To be able to use the graph in a 32bit WebAssembly environment, it needs to be transformed to a 32bit representation when preparing it on a 64bit system. This can be achieved with the following two methods, but it will only work for graphs that do not exceed the 32bit limit, i.e. the number of nodes and edges and all weights must be below 2^32.
use fast_paths::{deserialize_32, serialize_32, FastGraph};
#[derive(Serialize, Deserialize)]
struct YourData {
#[serde(serialize_with = "serialize_32", deserialize_with = "deserialize_32")]
graph: FastGraph,
// the rest of your struct
}
The graph preparation can be done much faster using a fixed node ordering, which is just a permutation of node ids. This can be done like this:
let fast_graph = fast_paths::prepare(&input_graph);
let node_ordering = fast_graph.get_node_ordering();
let another_fast_graph = fast_paths::prepare_with_order(&another_input_graph, &node_ordering);
For this to work another_input_graph
must have the same number of nodes as input_graph
, otherwise prepare_with_order
will return an error. Also performance will only be acceptable if input_graph
and another_input_graph
are similar to each other, say you only changed a few edge weights.
FastPaths was run on a single core on a consumer-grade laptop using the road networks provided for the DIMACS implementation challenge graphs. The following graphs were used for the benchmark:
area | number of nodes | number of edges |
---|---|---|
New York | 264.347 | 730.100 |
California&Nevada | 1.890.816 | 4.630.444 |
USA | 23.947.348 | 57.708.624 |
graph | metric | preparation time | average query time | out edges | in edges |
---|---|---|---|---|---|
NY city | distance | 9 s | 55 μs | 747.555 | 747.559 |
CAL&NV | distance | 36 s | 103 μs | 4.147.109 | 4.147.183 |
USA | distance | 10.6 min | 630 μs | 52.617.216 | 52.617.642 |
NY city | time | 6 s | 26 μs | 706.053 | 706.084 |
CAL&NV | time | 24 s | 60 μs | 3.975.276 | 3.975.627 |
USA | time | 5.5 min | 305 μs | 49.277.058 | 49.283.162 |
The shortest path calculation time was averaged over 100k random routing queries. The benchmarks were run on a Macbook Pro M1 Max using Rust 1.74.1.

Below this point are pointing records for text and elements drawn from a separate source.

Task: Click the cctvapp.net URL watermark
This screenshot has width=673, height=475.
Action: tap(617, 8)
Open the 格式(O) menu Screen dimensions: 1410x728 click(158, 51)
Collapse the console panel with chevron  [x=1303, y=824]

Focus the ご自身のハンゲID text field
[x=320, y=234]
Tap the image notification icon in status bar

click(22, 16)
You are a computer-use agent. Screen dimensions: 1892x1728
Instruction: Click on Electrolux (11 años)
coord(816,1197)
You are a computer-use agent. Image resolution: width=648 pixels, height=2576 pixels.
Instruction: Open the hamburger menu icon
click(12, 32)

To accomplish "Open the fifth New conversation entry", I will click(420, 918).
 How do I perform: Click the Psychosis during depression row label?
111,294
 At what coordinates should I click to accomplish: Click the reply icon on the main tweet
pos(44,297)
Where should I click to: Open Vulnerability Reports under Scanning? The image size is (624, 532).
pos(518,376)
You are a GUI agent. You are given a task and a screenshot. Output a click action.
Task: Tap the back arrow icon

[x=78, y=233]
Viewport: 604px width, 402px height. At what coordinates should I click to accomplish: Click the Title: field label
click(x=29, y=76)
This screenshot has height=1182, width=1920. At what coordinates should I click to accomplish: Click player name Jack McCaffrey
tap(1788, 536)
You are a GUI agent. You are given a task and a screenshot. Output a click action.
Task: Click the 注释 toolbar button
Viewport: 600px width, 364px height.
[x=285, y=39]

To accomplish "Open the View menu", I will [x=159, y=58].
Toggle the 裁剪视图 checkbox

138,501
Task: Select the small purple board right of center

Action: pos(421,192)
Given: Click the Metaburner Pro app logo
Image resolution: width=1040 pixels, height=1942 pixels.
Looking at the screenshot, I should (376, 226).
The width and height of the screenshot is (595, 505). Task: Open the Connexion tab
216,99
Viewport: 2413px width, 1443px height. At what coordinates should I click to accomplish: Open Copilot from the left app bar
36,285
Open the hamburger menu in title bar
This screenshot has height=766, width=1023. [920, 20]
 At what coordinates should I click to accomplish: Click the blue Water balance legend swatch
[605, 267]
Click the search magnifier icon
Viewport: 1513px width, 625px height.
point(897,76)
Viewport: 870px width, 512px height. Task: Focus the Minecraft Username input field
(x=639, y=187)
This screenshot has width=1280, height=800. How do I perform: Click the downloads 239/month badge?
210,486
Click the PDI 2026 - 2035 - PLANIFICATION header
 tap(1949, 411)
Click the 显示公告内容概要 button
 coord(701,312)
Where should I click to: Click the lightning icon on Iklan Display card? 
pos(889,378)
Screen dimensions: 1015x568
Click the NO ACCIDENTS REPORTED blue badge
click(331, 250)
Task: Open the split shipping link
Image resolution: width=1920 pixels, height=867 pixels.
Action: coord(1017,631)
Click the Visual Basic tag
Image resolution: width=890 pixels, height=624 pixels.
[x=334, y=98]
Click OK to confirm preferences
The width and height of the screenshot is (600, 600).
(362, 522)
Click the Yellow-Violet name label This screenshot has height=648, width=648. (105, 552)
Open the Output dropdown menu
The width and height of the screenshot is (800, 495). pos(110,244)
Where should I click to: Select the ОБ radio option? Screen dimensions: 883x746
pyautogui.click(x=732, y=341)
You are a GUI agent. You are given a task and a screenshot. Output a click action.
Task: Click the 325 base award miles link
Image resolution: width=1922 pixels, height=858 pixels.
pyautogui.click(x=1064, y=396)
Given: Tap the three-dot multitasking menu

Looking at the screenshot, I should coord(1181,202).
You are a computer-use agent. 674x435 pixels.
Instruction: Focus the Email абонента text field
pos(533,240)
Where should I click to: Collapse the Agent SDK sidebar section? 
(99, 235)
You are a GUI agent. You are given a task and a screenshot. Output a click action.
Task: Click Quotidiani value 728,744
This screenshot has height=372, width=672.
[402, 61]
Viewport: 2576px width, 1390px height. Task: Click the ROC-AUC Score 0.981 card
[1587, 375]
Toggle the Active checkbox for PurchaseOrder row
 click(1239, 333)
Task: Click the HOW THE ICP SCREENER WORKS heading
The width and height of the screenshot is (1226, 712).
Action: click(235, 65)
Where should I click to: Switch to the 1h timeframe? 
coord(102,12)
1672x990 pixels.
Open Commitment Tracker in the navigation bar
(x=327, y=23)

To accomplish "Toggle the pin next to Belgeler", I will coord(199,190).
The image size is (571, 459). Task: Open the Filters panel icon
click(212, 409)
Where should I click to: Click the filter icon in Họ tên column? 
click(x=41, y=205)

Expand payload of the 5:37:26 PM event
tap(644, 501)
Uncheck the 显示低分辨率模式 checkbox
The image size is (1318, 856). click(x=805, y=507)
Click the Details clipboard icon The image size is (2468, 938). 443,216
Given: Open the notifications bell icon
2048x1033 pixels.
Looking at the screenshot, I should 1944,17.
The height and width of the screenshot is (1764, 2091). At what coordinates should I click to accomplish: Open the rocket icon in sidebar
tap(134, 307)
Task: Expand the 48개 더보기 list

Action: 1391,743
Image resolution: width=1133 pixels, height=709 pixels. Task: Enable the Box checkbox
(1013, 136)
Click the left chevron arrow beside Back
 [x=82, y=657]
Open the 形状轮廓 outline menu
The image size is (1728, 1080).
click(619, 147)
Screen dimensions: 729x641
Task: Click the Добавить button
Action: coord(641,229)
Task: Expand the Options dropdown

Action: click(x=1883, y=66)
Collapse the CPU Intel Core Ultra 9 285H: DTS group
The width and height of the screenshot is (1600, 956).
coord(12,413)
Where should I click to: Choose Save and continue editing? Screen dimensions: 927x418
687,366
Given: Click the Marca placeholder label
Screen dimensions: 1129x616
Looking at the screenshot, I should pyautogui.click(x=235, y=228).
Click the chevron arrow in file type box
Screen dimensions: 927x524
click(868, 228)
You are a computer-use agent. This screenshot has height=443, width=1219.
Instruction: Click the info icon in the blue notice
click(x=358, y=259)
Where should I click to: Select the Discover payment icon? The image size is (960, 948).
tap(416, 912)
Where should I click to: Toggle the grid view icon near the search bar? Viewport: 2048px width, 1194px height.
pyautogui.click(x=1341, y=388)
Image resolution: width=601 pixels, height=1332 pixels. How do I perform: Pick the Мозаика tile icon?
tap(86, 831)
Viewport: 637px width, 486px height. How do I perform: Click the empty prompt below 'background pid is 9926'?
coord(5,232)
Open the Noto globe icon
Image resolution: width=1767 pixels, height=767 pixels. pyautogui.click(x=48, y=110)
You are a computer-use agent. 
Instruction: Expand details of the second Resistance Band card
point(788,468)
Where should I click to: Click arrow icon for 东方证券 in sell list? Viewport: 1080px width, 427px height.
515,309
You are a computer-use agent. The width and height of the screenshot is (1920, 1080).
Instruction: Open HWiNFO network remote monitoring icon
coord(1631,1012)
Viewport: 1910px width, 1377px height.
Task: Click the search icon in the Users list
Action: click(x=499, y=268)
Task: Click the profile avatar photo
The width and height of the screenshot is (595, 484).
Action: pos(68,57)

The code for running these benchmarks can be found on the benchmarks
branch.
There are also some benchmarks using smaller maps included in the test suite. You can run them like this:
export RUST_TEST_THREADS=1; cargo test --release -- --ignored --nocapture
Thanks to Dustin Carlino from A/B Street!
This project is licensed under either of
at your option.
Unless you explicitly state otherwise, any contribution intentionally submitted for inclusion in fast_paths by you, as defined in the Apache-2.0 license, shall be dual licensed as above, without any additional terms or conditions.